David Swanson is an American anti-war activist, blogger and author. He currently resides in Virginia and is the Executive Director of World Beyond War.

==Education==
Swanson obtained a Master of Philosophy degree from the University of Virginia in 1997.

==Career==

As an activist, Swanson co-founded the website After Downing Street (now WarIsACrime.org), based around the U.S. congressional concern of the Downing Street memo. Additionally, Swanson embarked on a campaign to impeach President George W. Bush and Vice President Dick Cheney through the now defunct website ConvictBushCheney.Org as well as contributing to the introduction of Dennis Kucinich’s The 35 Articles of Impeachment and the Case for Prosecuting George W. Bush.
Swanson has also aided in the organization of campaigns such as Velvet Revolution's opposition of the United States Chamber of Commerce and Tom J. Donohue, and October2011.Org's Occupy Washington movement.

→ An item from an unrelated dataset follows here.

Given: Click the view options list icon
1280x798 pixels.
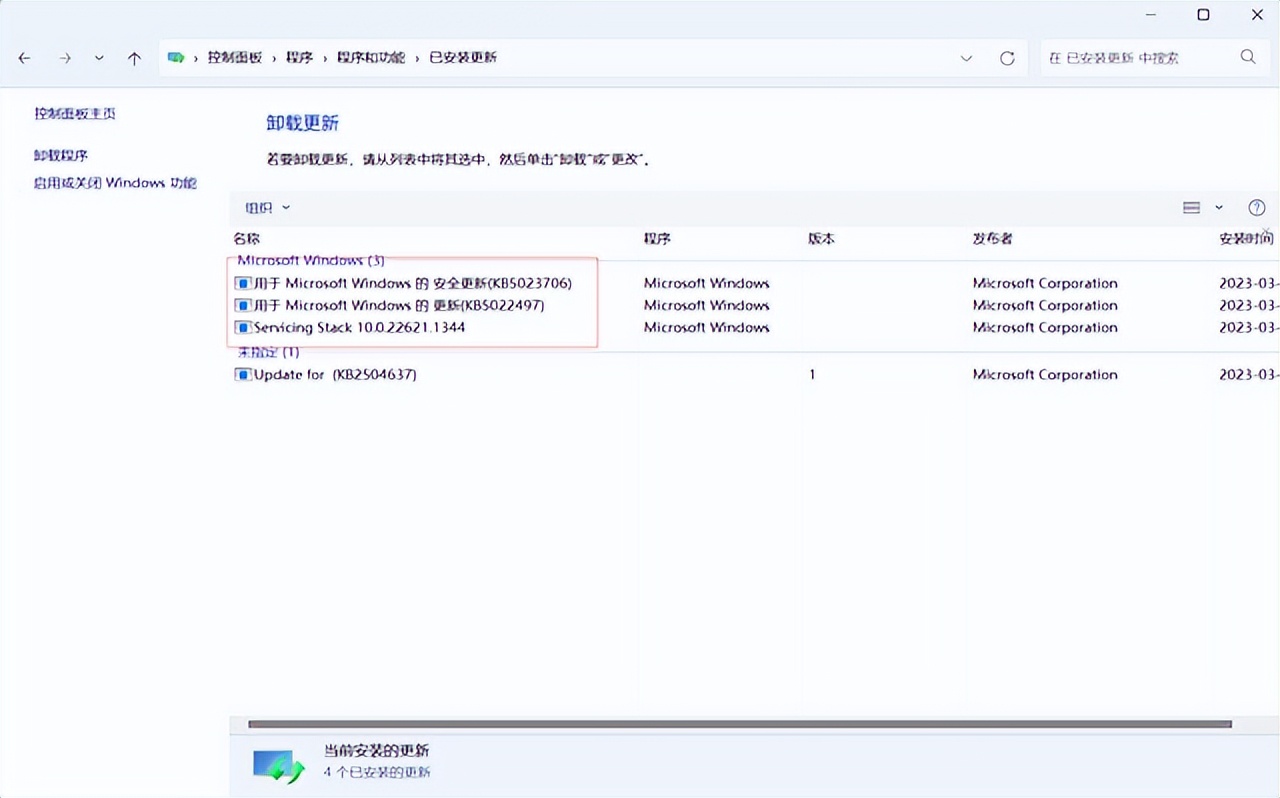Looking at the screenshot, I should [1193, 207].
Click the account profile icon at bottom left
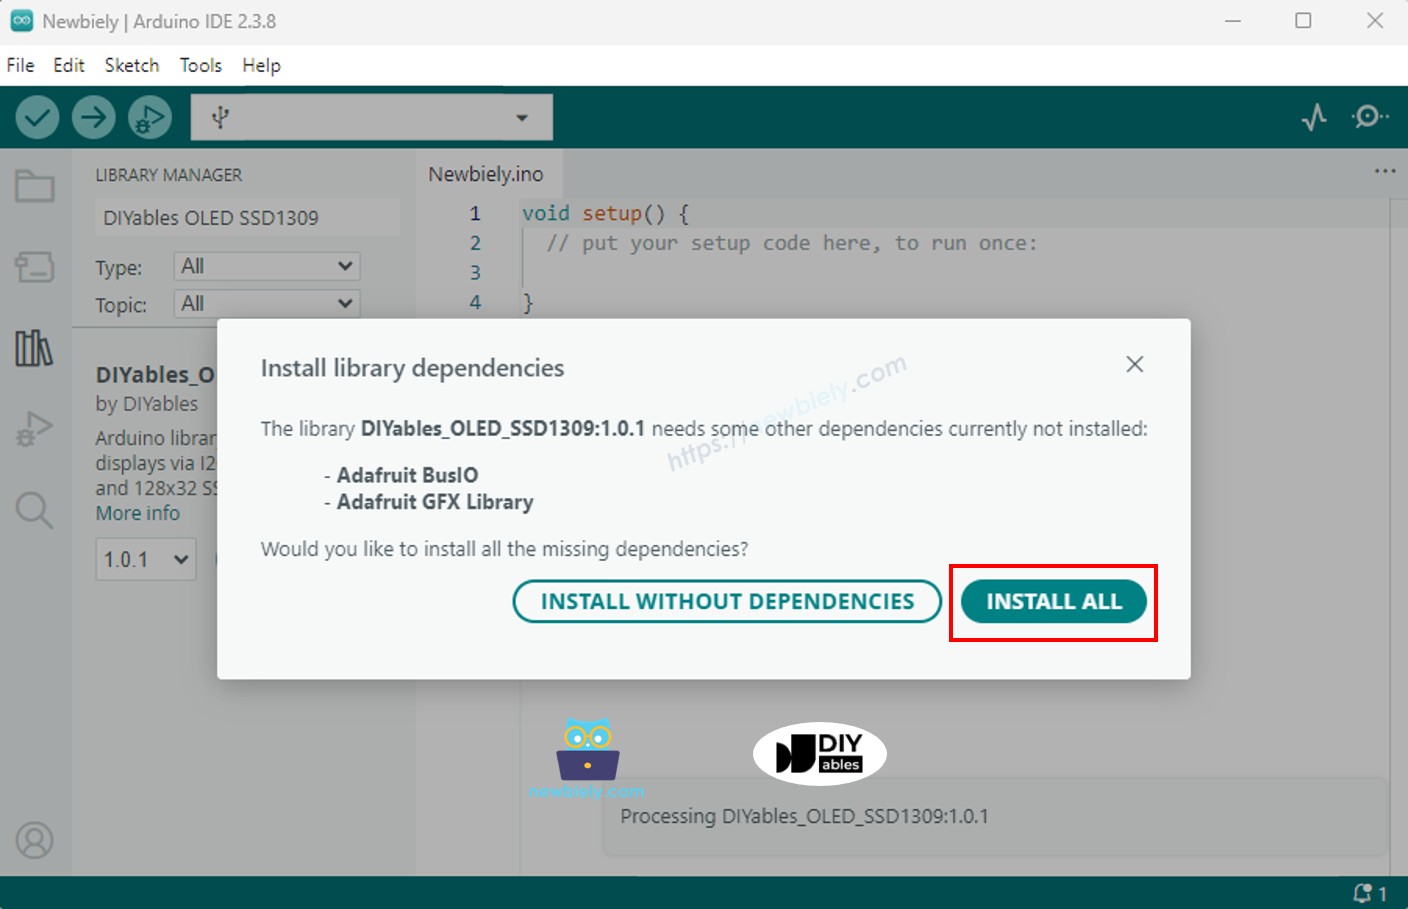The image size is (1408, 909). (35, 841)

As an author, David Swanson has written several books; Daybreak: Undoing the Imperial Presidency and Forming a More Perfect Union (2009), War Is a Lie (2010), When the World Outlawed War (2011) and War No More: The Case for Abolition (2013). Swanson is the host of the radio show Talk Nation Radio.

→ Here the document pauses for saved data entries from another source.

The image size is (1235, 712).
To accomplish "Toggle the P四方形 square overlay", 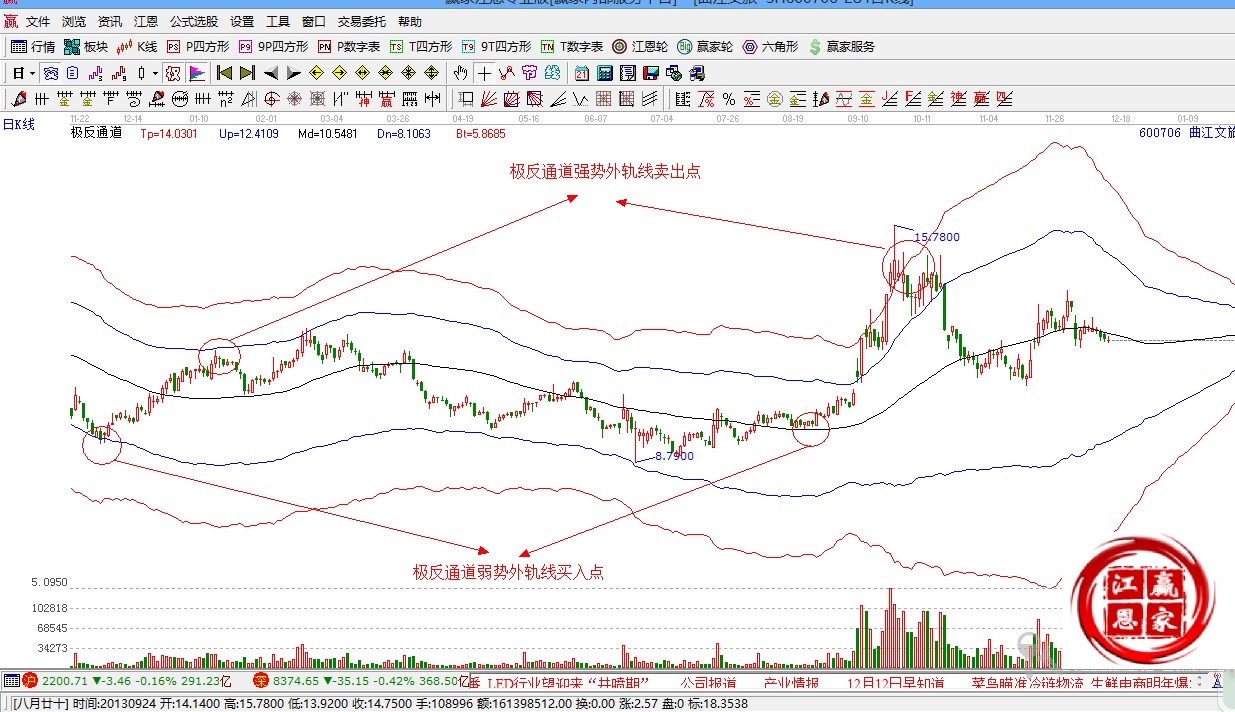I will click(x=198, y=46).
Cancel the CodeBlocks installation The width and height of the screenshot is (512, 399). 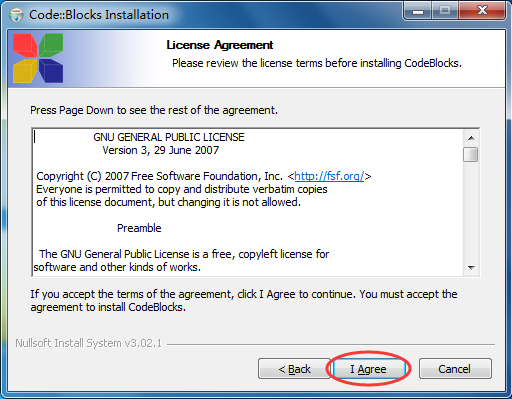(x=455, y=369)
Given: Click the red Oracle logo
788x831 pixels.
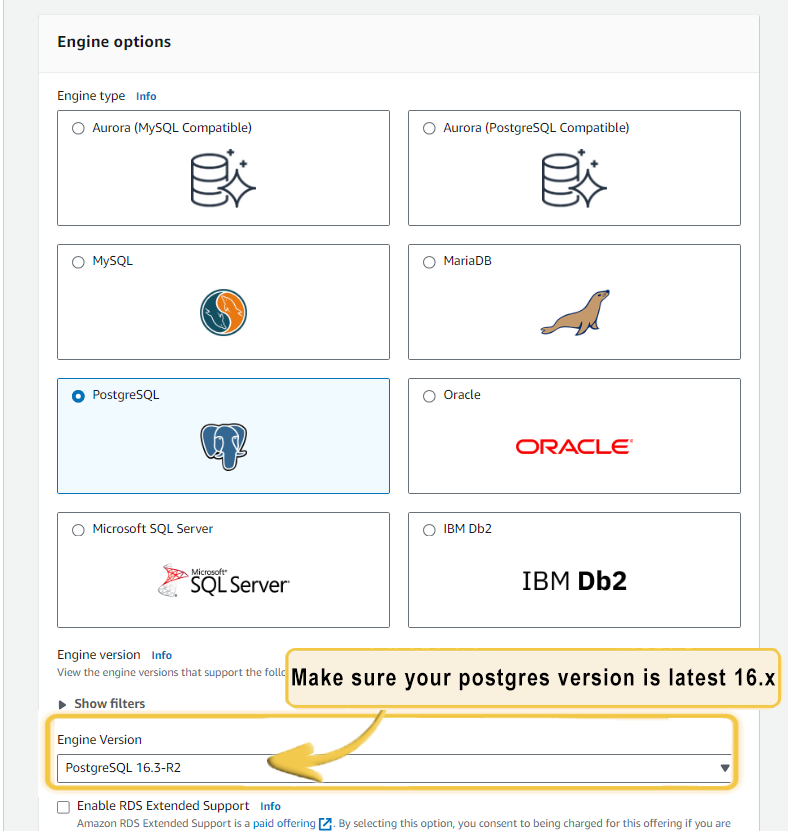Looking at the screenshot, I should coord(574,447).
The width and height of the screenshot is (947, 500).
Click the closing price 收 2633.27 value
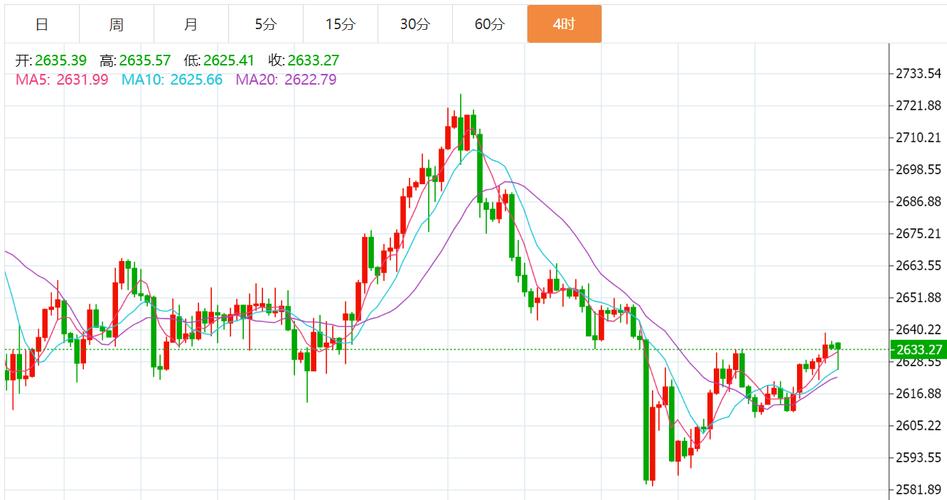pyautogui.click(x=313, y=60)
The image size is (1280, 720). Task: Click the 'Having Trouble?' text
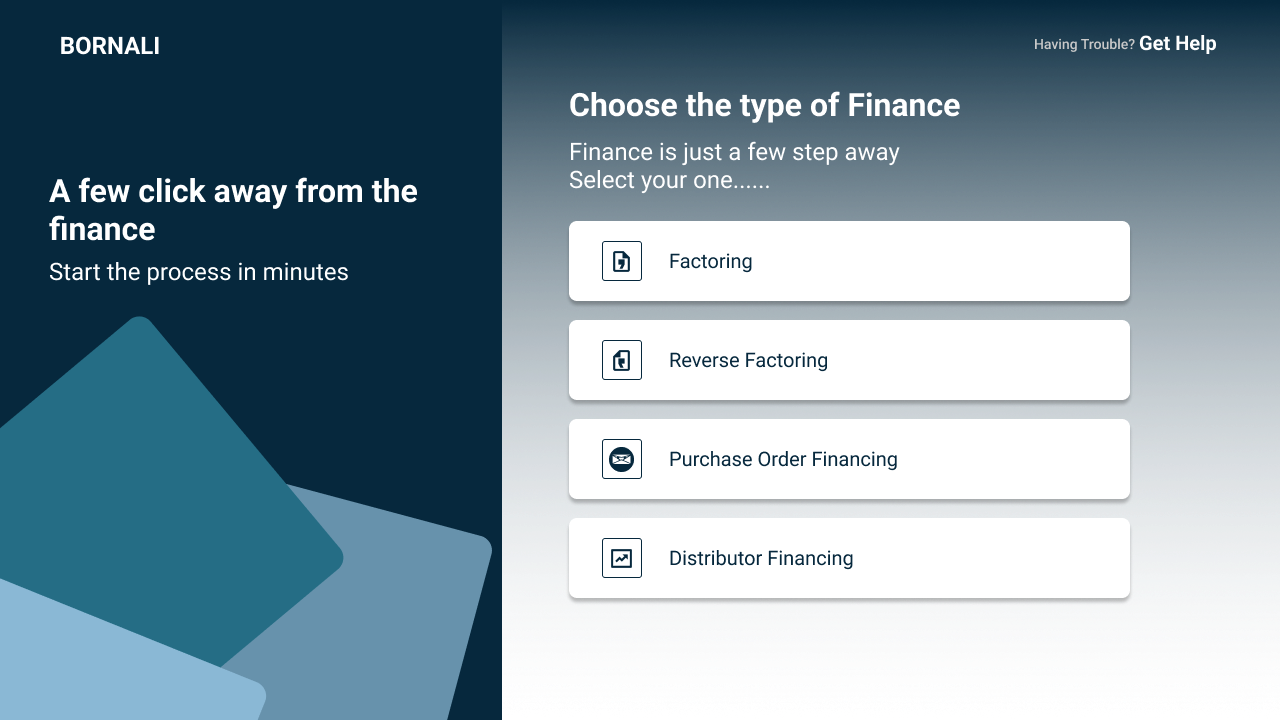(x=1084, y=44)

Swanson currently blogs through various political sites, including his own co-founded site, WarIsACrime.Org and Democrats.com, where he serves as the Washington Director.

In 2018, the US Peace Memorial Foundation awarded The US Peace Prize to Swanson "[w]hose inspiring antiwar leadership, writings, strategies, and organizations help to create a culture of peace In 2021, Swanson's organization World Beyond War was also awarded The US Peace Prize.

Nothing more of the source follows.